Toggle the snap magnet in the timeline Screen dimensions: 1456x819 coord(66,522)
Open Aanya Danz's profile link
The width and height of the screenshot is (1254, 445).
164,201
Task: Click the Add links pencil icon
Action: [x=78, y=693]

• What to do: Please edit the records above, changing "snap magnet" to "snapping magnet" and leaving everything else as it is.

• Final result:
Toggle the snapping magnet in the timeline Screen dimensions: 1456x819 coord(66,522)
Open Aanya Danz's profile link
The width and height of the screenshot is (1254, 445).
164,201
Task: Click the Add links pencil icon
Action: [x=78, y=693]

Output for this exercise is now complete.